> Work instruction
Find all lines below containing the string "computer" and return them.

####################

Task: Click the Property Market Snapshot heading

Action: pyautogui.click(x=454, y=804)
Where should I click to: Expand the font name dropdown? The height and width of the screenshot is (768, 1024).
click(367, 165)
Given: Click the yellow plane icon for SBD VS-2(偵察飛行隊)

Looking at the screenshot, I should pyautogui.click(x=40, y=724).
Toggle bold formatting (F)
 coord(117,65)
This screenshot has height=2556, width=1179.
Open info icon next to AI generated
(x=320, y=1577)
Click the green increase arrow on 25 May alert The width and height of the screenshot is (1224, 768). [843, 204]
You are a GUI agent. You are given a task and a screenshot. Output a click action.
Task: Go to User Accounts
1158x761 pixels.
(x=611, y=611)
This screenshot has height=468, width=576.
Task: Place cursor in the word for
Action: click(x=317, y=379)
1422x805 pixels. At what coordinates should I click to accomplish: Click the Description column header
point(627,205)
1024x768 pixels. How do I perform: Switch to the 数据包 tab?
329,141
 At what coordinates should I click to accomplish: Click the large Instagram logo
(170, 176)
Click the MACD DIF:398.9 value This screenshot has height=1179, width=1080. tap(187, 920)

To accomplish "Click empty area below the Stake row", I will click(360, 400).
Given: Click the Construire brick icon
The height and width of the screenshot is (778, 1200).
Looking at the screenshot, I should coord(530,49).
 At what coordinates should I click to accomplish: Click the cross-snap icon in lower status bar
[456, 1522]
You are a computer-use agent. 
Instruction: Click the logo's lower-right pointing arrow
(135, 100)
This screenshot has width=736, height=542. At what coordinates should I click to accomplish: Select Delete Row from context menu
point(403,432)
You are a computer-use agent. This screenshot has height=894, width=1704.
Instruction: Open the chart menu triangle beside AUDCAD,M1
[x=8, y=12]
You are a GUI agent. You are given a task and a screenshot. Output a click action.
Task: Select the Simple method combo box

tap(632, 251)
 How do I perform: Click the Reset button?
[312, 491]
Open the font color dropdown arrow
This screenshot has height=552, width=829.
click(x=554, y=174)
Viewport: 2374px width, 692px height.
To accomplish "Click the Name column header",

####################

> Written response
You are a computer-use agent. 
You are a computer-use agent. This screenshot has height=894, width=1704.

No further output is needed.